Royal Air Force Eurofighter Typhoons Getting Next-generation Radar

Royal Air Force Eurofighter Typhoons Getting Next-generation Radar
Euro Fighter Typhoon without nose allows the view of the antenna of the onboard radar “EuroRADAR CAPTOR”. ILA Berlin Air Show 2012 – See Details:

British multinational defense, security and aerospace company BAE Systems and Italian defense group Leonardo have been awarded a contract to develop next generation radar for the Royal Air Force Eurofighter Typhoon fighter jet.

The Royal Air Force signed a £ 317 million (about USD 421 million) contract with Leonardo and BAE Systems to continue the development of the Active Electronically Scanned Array (AESA) European Common Radar System Mark 2 (ECRS Mk 2) for the Eurofighter Typhoon FGR4. The first AESA-equipped Typhoons will be delivered in 2022 for test and evaluation, while Initial Operating Capability (IOC) is planned to begin from 2025.
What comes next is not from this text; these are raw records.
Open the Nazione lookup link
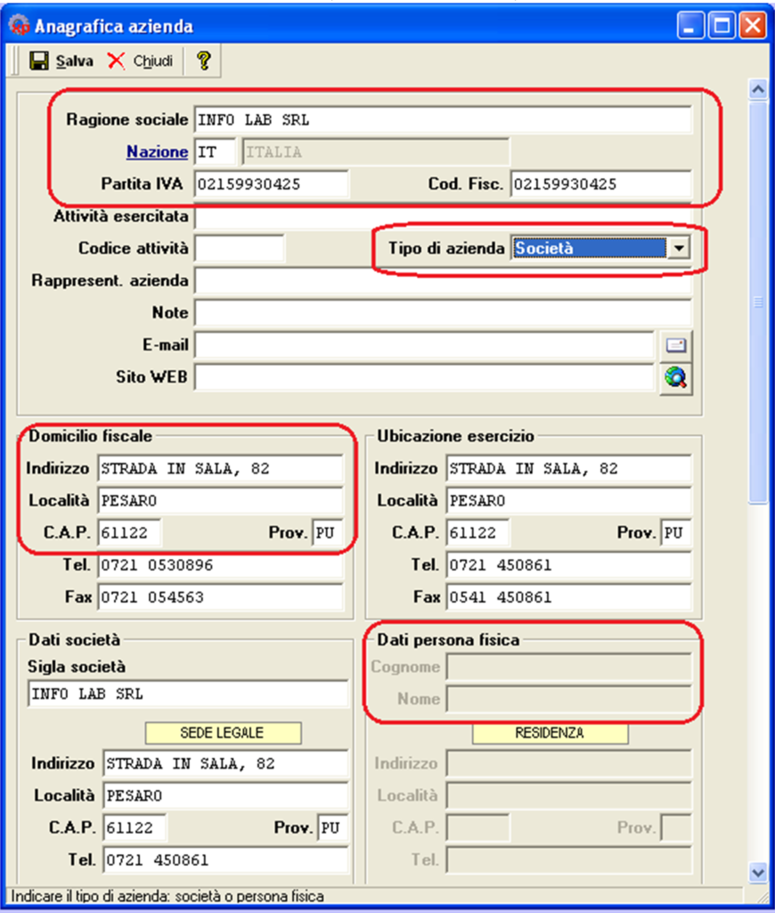775x913 pixels. [x=157, y=152]
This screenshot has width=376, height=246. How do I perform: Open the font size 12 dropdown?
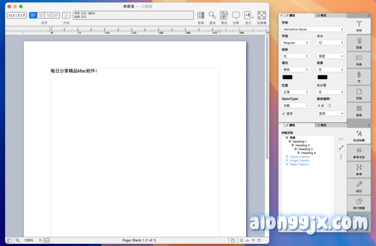(330, 43)
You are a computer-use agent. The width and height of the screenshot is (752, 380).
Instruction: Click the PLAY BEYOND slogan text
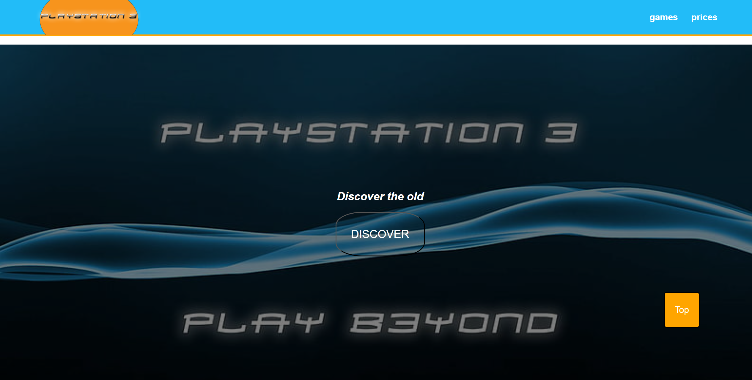[x=370, y=323]
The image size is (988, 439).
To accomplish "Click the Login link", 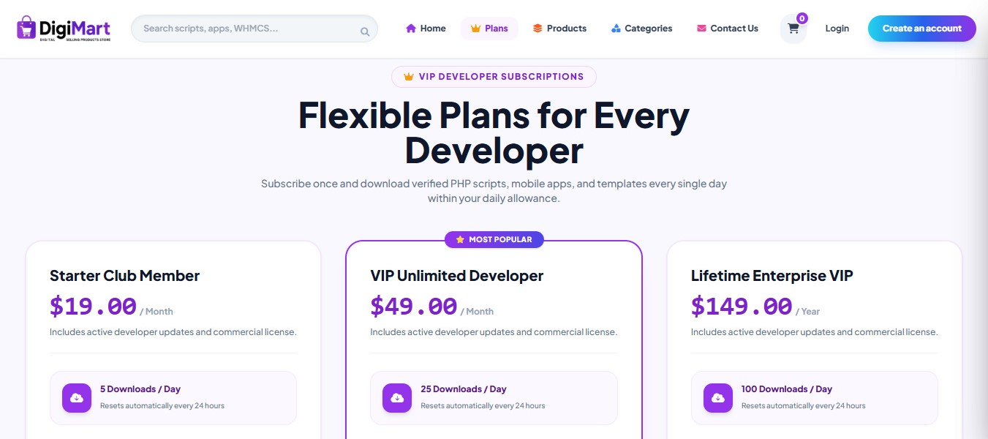I will coord(837,29).
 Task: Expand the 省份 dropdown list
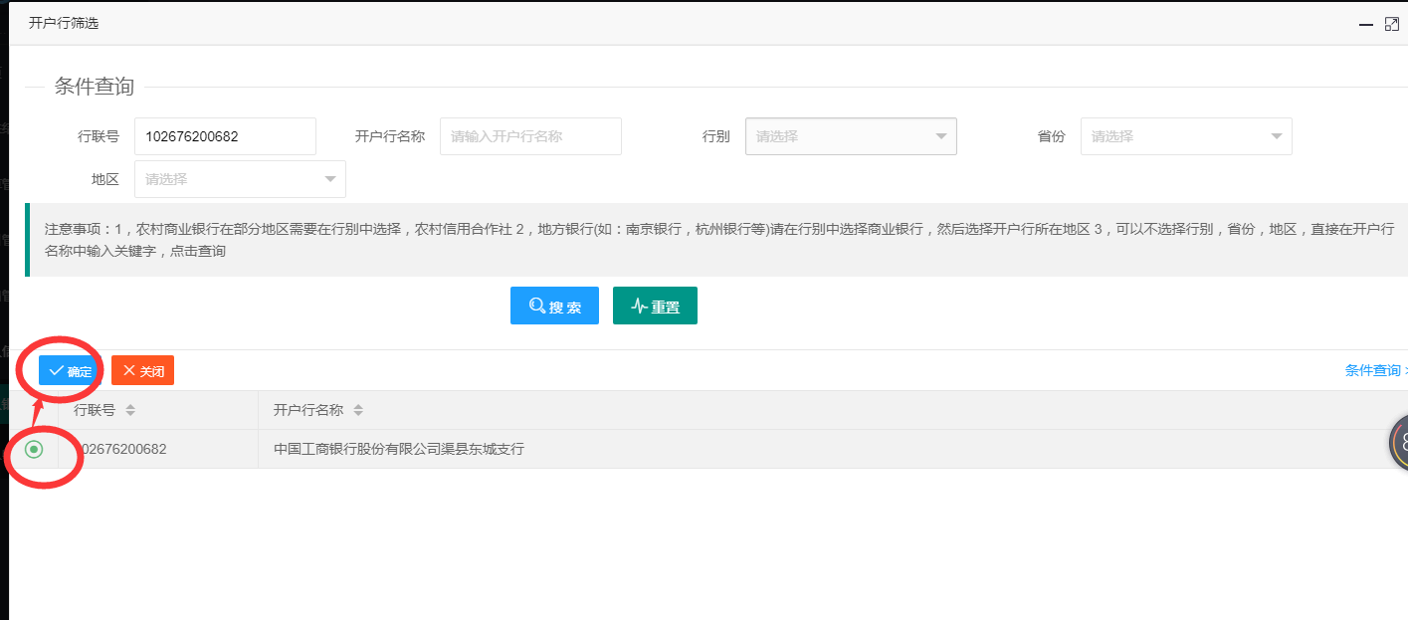tap(1186, 136)
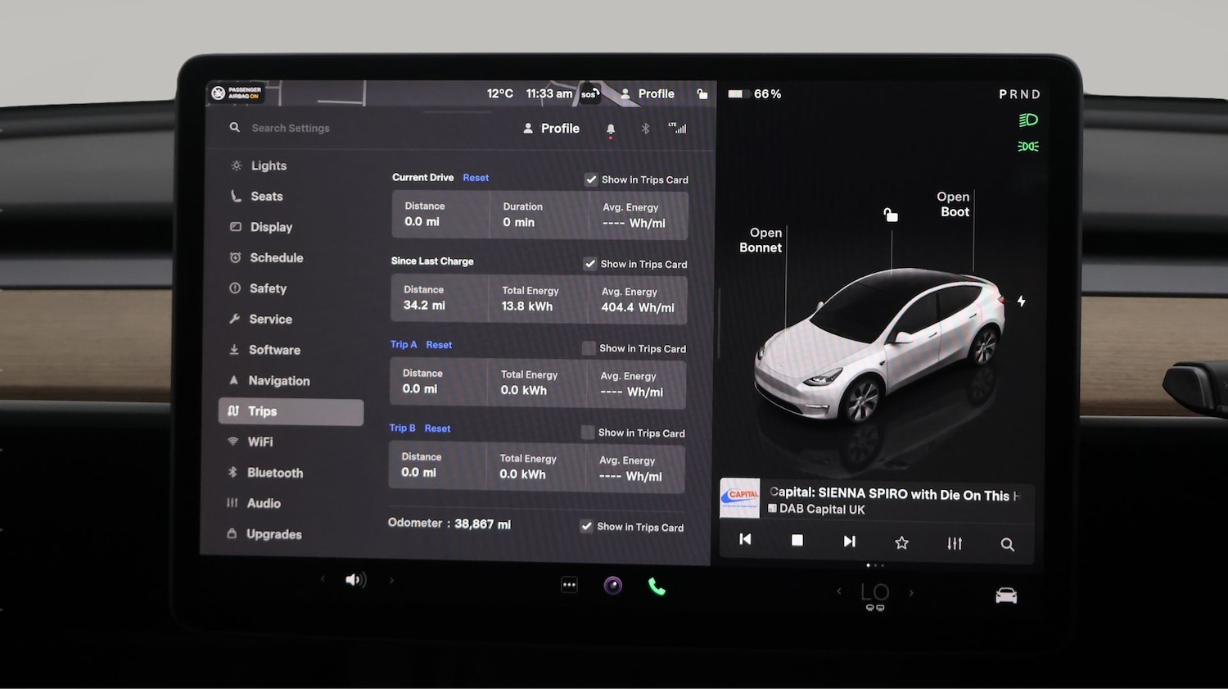Tap the green phone icon
This screenshot has width=1228, height=689.
656,585
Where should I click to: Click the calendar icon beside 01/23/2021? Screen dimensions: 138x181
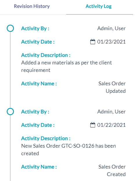[93, 42]
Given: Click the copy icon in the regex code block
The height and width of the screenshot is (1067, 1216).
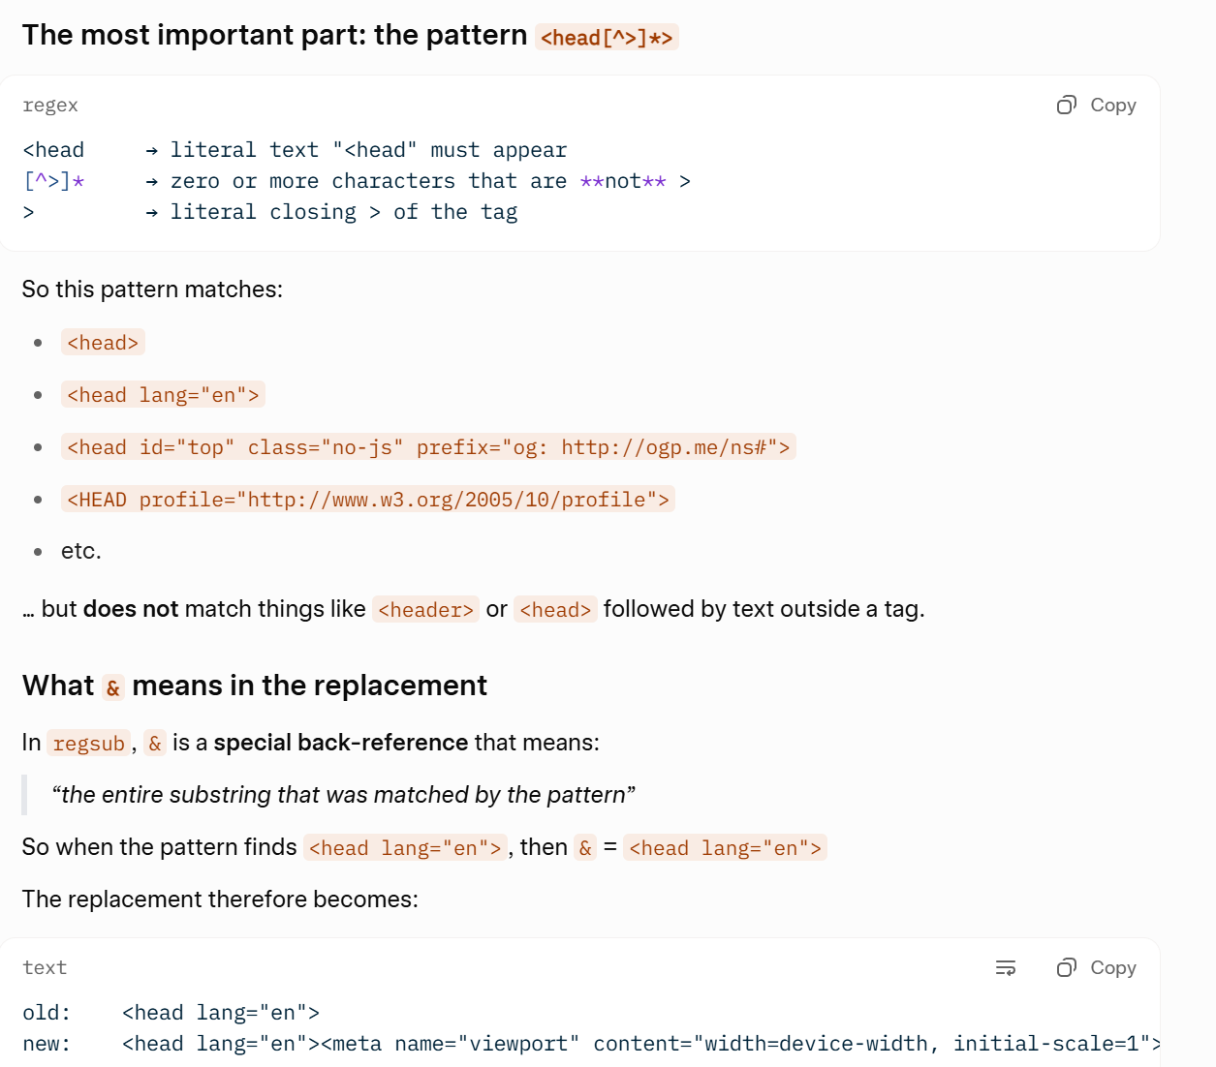Looking at the screenshot, I should 1067,106.
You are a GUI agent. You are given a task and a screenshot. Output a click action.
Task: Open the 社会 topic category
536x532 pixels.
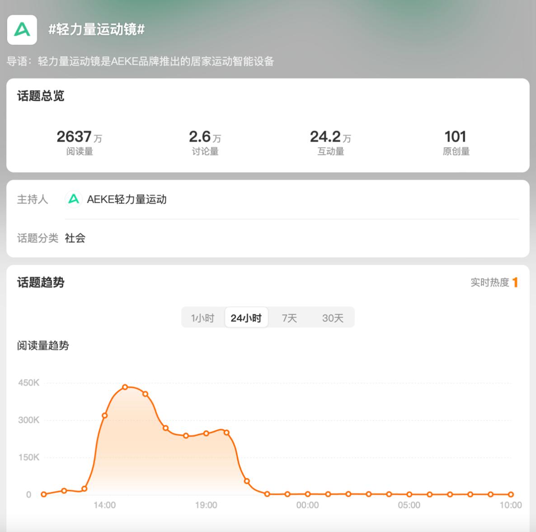click(x=75, y=238)
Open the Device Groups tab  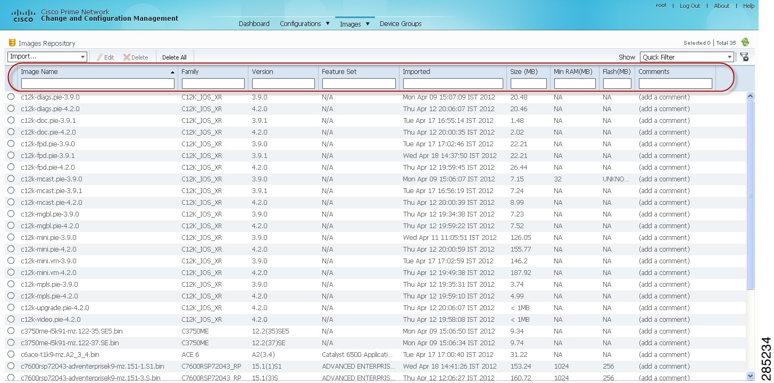400,23
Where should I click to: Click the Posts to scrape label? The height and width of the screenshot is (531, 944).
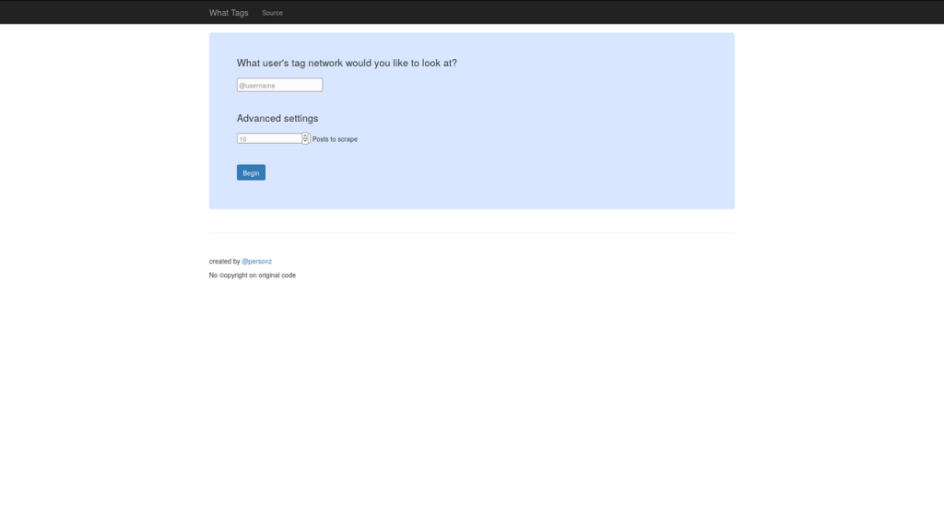point(335,139)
According to the UK MoD’s Defence Equipment & Support, “this maintains a highly-specialized, world-leading industry base that will ensure the UK remains at the forefront of radar technology development, which is essential for the Future Combat Air System (FCAS).”

This new radar is a special version of the Captor E AESA radar, or ECRS Mk 1, that is set to equip the Typhoons from Germany, Spain, and of the ECRS Mk 0 that will equip the aircraft of Kuwait and Qatar. The ECRS Mk 2 will also have an electronic warfare and electronic attack capacity that should be able to locate, identify and suppress enemy air defences using high-powered, wide-band jamming, while also being able to operate in contested electro-magnetic environments.

According to Leonardo’s press release, the new ECRS Mk2 radar features a revolutionary Multi-Function Array (MFA) and more Transmit-Receive Elements than any other AESA radar, “making Mk 2 the most capable fighter AESA radar in the world, maintaining the same power and precision of traditional radars but also enabling the simultaneous operation of its wide-band Electronic Warfare functionality”.

The company also said that they are tasked by the contract to develop the radar, while BAE is tasked with the integration of the sensor on the Typhoon, as the UK’s prime contractor for the aircraft. It is not known whether the Typhoon will retain the FGR4 designation or if they will assume a new one after the upgrade.

The ECRS Mk2 is a multi-functional array (MFA) that will give UK Typhoons a world-leading Electronic Warfare capability, in addition to traditional radar functions, including wide band Electronic Attack.

It will equip RAF pilots with the ability to locate, identify and suppress enemy air defenses using high-powered jamming. They can engage targets whilst beyond the reach of threats – even when they’re looking in another direction – and operate inside the range of opposing air defenses, remaining fully protected throughout.

This game-changing capability will replace the mechanically-scanning radar that RAF Typhoons are currently equipped with and will ensure the UK retains the freedom to deliver air power wherever and whenever it is needed. It also enables Typhoon to link up with future data-driven weapons to combat rapidly evolving air defenses, ensuring that UK Typhoons can continue to dominate the battlespace for years to come.

“This capability will allow Typhoon to take its place in the future battlespace for decades to come, maturing key technologies for future combat air systems and ensuring interoperability,” said Managing Director Europe & International for BAE Systems’ Air sector Andrea Thompson. “As well as securing highly-skilled jobs, it will sustain the key skills needed to keep the UK at the forefront of the global Combat Air sector. We look forward to continuing to work alongside the Eurofighter nations and our industry partners to ensure Typhoon delivers the needs of today and answers the challenges of tomorrow.”

The new radar will be based on Active Electronically Scanned Array (AESA) technology and will provide game-changing capabilities based on a revolutionary MFA.

It has significantly more Transmit-Receive Elements than other radars, making Mk 2 the most capable fighter AESA radar in the world, maintaining the same power and precision of traditional radars but also enabling the simultaneous operation of its wide-band Electronic Warfare functionality.

At the same time, European aerospace giant Airbus announced that German and Spanish Eurofighter fighter jet will be equipped with the world’s most capable fighter jet radar.